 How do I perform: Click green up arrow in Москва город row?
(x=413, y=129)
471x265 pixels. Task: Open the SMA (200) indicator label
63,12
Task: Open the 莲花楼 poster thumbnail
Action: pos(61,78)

========

• Description of the task:
Reproduce exactly, with nothing added, the lines from the one that contains "471x265 pixels. Task: Open" to the end of the data.

• Exercise response:
471x265 pixels. Task: Open the SMA (200) indicator label
63,12
Task: Open the 莲花楼 poster thumbnail
Action: pos(61,78)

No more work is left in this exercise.